Port B of that ram was read only where it's address was wired to the OSD_raster_X position shifted down by 4 bits and the OSD_raster_Y position shifted down by 4 bits. (My font was 16x16 pixels). The data output was called 'Display_Character' and it came on the next pixel clock since them ram module was registered.
--------------------------------------------------------------
Step2:
I make a copy of the LSB 4 bits on the OSD_raster_X&Y pixel counters, hence now delayed by 1 pixel clock, now called DLY_OSD_raster_X&Y.
My Font memory is also a dual port ram (Just so I have a port to edit the font in software).
Port A (Address, WE, & data inputs to allow software modification of the font)
Port B read address was the DLY_OSD_raster_X,Y, which came from the OSD position counters, plus, the 'Display_charcter' from the display ram's Port B data out. My font's Port B output was 2 bits which then went to the palette memory, then display.
---------------------------------------------------------------
Now, in this example, it is not that my code runs only Step1, then only runs Step2. Both always run simultaneously and always. What is going on is that every pixel clock, the screen position counters only add, or reset at HS and VS. These counters realtime feed the display memory's PortB read address. At the same time, my Step2, even though the first pixel clock shot around had bad data, still clocks in the delayed lemon contents DLY_OSD_raster_X&Y coordinates and the lemon output of the display memory 'Display_Character'.
It is at the next pixel clock, the display ram's 'Display_Character' and it's DLY_OSD_raster_X&Y coordinates have the right data from the previous pixel clock's position which now feeds the font memory's address input.
At the next clock, the display ram's address input is now on the third pixel position. The font's address input is on the second pixel position and the font output finally has the first pixel position valid pixel. This pipe stream goes on and on. This is a valid pipeline for maximum speed.

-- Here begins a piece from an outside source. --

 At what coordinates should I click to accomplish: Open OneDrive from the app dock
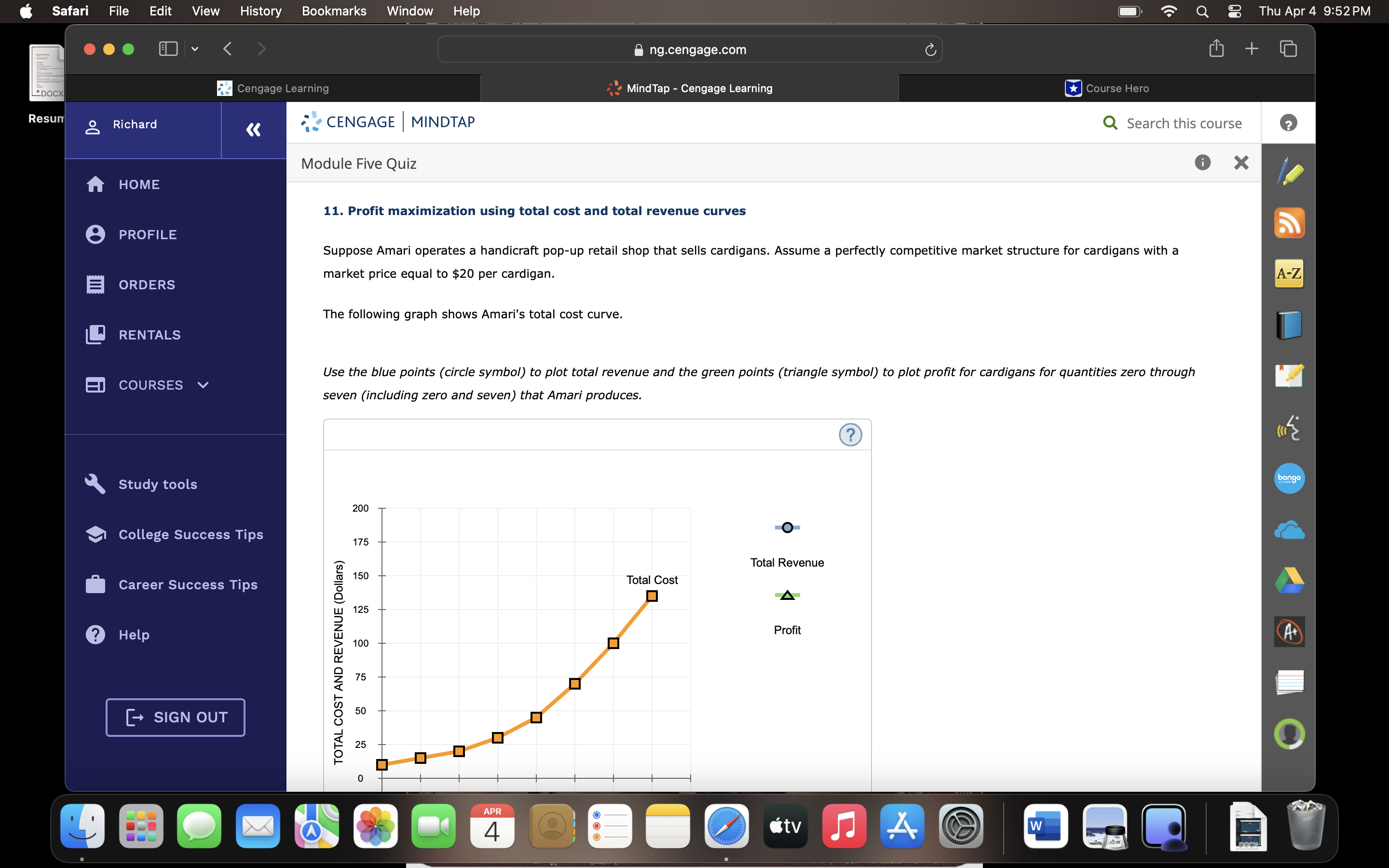(x=1290, y=529)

What's important here is that no math is being done at all, all you need to fee into this is a reset for the OSD X&Y counters and always increment the X when not in reset and increment the Y once on each HS unless it's in reset. Everything else is just shifting blindly through registers or ram blocks.
Now, I left out the part of when to reset the OSD's internal X&Y counter which is done with 2 flags, or registers, which is calculate done in advance of Step1. The FPGA can increment or reset these 2 X&Y position counters without doing any add or subtract from you master reference raster generator's X&Y counters to position the OSD on the display using something simple like:
---------------------------------------------------------------------------------------------------------------
if (raster_position_X == X_OSD_POSITION_LEFT_PARAMETER) {
x_osd_reset <= 0;
} else if (raster_position_X == X_OSD_POSITION_RIGHT_PARAMETER) {
x_osd_reset <= 1;
}
if (raster_position_Y == Y_OSD_POSITION_TOP_PARAMETER) {
y_osd_reset <= 0;
} else if (raster_position_X == Y_OSD_POSITION_BOTTOM_PARAMETER) {
y_osd_reset <= 1;
}
-----------------------------------------------------------------------------------------------------------------
(Your parameter may also be a register if you want a software programmable OSD position window and programmable X&Y size.)
Notice here, there are only 4 equality compares, which generate the x&y_osd_reset registers. These registers would control my 'OSD raster X&Y' counters, and also be passed through (register delayed) to the display output as an inverted enable OSD for the MUX.
Basically:
---------------------------------------------------------------------------------
if (x_osd_reset) begin {
OSD_raster_x <= 0;
} else OSD_raster_x <= OSD_raster_x + 1;
if (y_osd_reset) begin {
OSD_raster_y <= 0;
} else if (HS) OSD_raster_y <= OSD_raster_y + 1; // (This assumes HS is 1 pixel wide, otherwise you may need to adjust this code. I can give you a simple foolproof trick, but, you'll need to ask)
----------------------------------------------------------------------------------
Think this through as you may adapt some of your code without going way off the mark all the way to my design.
And don't forget I have a:
-----------------------------------------------------------------------
OSD_output_enable_early2 <= ~x_osd_reset && ~y_osd_reset;
OSD_output_enable_early1 <= OSD_output_enable_early2;
OSD_output_enable_early0 <= OSD_output_enable_early1;
OSD_output_enable <= OSD_output_enable_early0;
------------------------------------------------------------------------
This generates the OSD_output_Enable in sync with the 3 registered delayed memory clock cycles.